Electronic Data Capture (EDC) is admittedly a fairly generic sounding term, but in the clinical trials field it actually means something fairly specific: using systems to collect clinical trial data in electronic form as opposed to paper form.
At OpenClinica, we are immersed in EDC all day, every day. However it’s important to recognize that many participants in the field of clinical trials are still just getting their feet wet with EDC. So, here’s a primer on the fundamentals of EDC:
What is Electronic Data Capture (EDC)?
Modern electronic data capture software is typically web-based and utilizes a thin client. Web-based means that the software runs entirely on a Web server (think Google.com), and thin client means that the only tool you need is an ordinary web browser (without any cumbersome plug-ins) connected to the internet in order to access and utilize the EDC software (again, think Google.com).
Clinical trial data may be captured electronically at its source (called e-source), or in paper form and later transcribed into the EDC system.
Who uses EDC software?
Today, the majority of clinical trials being initiated use electronic data capture software. There are three primary categories of EDC software users: sites, sponsors, and CROs:
Sites – A site refers to the entity that coordinates and collects data from the clinical trial patients, or subjects; usually a hospital or clinic. Nurses or other designated study “coordinators” employed by the site will typically be tasked with entering data into the study’s EDC system. The site’s Investigator—the physician in charge of the patient’s care and patient’s data–is responsible for reviewing and electronically signing the data.
Sponsor – The sponsor of a clinical trial is the organization that “owns” the trial. Biopharma, device, and other life sciences companies must sponsor clinical trials in order to get their medical innovations approved by regulatory authorities (like the FDA) before they can go to market with their product. Sponsors may employ a variety of people who use the EDC system in various roles. Monitors working on behalf of the sponsor may visit the client sites to review data source documents and verify the accuracy of corresponding data in the EDC system (with EDC software this “visit” is often virtual). Biostatisticians help plan for and analyze data collected. Typically heavy users of EDC software, data managers have the responsibility is to ensure the trial data is clean and usable. Among other tasks, they may submit requests for information (called “queries”) to the sites to clarify and resolve data issues.
CRO – A CRO, or contract research organization, is an entity that contracts with Sponsors to facilitate the planning and conduct of a clinical trial. In some trials, the CROs may effectively operate the trial on behalf of the sponsor. In other trials, they will take on only some of the key roles (data management, monitoring, analysis). In this regard, CROs may have many of the same types of EDC system users as sponsors. In academia, CROs are often called AROs (Academic Research Organizations), Clinical Trials Units, or Data Coordinating Centers. Their coordinating and management functions are much the same as their commercial counterparts.

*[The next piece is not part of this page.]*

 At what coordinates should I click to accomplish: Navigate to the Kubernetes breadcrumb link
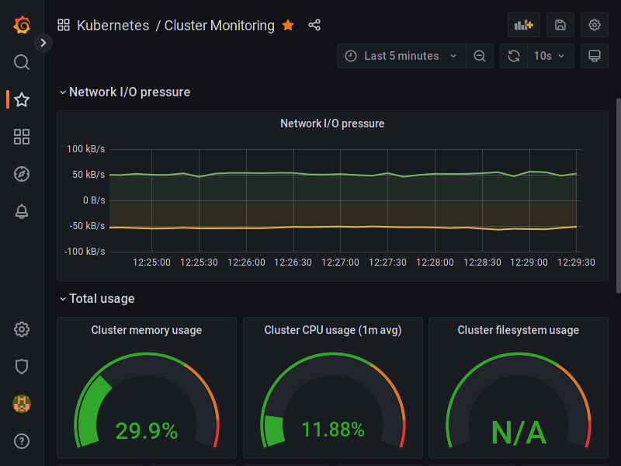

In addition to the above types of EDC users, study patients may also contribute data to the EDC system, either directly through a specialized role in the software, or via a separate device and/or application that transmits data to the EDC system. The practice of patients entering data is called ePRO (electronic patient reported outcomes).
Why use EDC software?
Today, the majority of new clinical trials use electronic data capture software. Some of the common motivations for using EDC include:
Cleaner Data – EDC software is particularly good at enforcing certain aspects of data quality. Edit checks programmed into the software can make sure data meets certain required formats, ranges, etc. before the data is accepted into the trial database.

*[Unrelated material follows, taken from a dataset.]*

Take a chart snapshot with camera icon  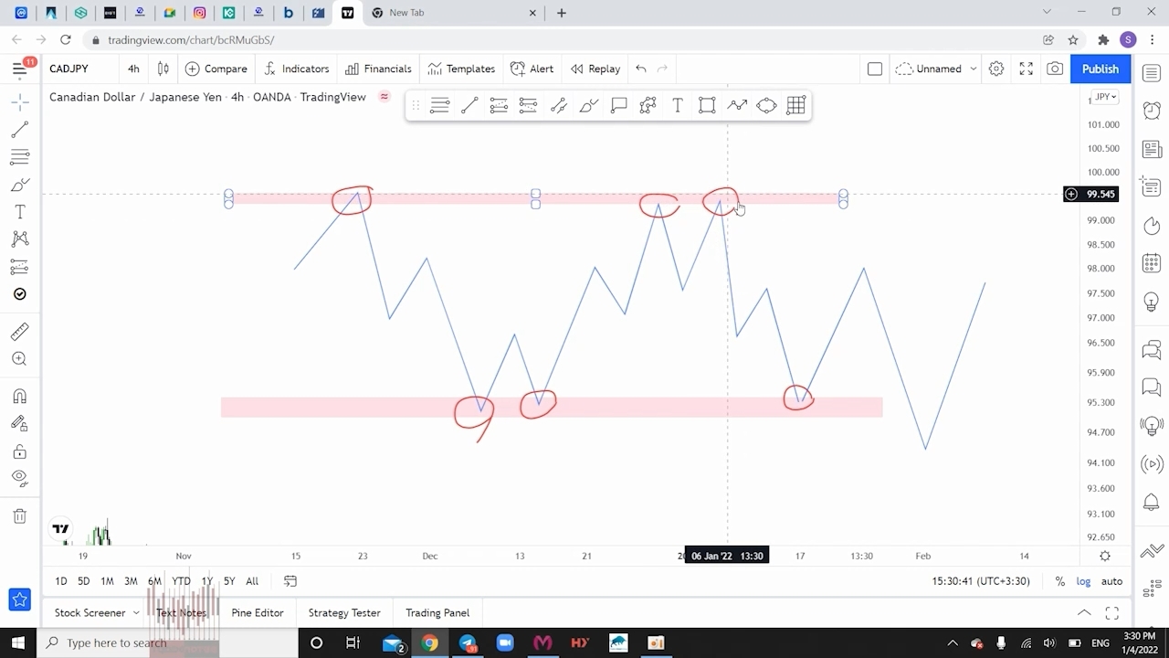tap(1055, 69)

More Efficient Processes – EDC software can help guide the site through the series of study events, requesting only the data needed for the particular patient’s circumstance at a particular time. It faculties the process of clarifying data discrepancies with tools for identifying and resolving data issues with sites, and can help reduce the number of in-person site visits required during a trial.
Faster Access to Data – Web-based EDC systems can provide near real-time access to data in a clinical trial. This insight enables faster decision making, and can support adaptive trial designs.
Each of the above reasons for using EDC addresses issues of efficiency and productivity, and can therefore also reduce the cost of clinical trials.
Trends in EDC
In the 1990s electronic data capture was referred to “remote data capture” (RDC). Compared to today’s technologies, these systems were quite archaic, often built an a client-server architecture involving a thick that sometimes took the form of a specialized device, as opposed to an every-day PC. These systems were essentially data “silos” that had no easily ability to interchange their data with other systems.
Today, the integration of EDC software with other types of software in the eClinical spectrum (randomization, supply management, adverse event reporting, coding, submissions, etc.) systems is increasingly feasible and beneficial. The ability to quickly and reliably import electronic data from other sources (such as lab reports, imaging data sources, and electronic health records) is also becoming commonplace. The rise of open source EDC software and independent standards for characterizing and sharing data (like CDISC) are key enablers towards accelerating the productivity and decreasing the cost and burden associated with clinical trials.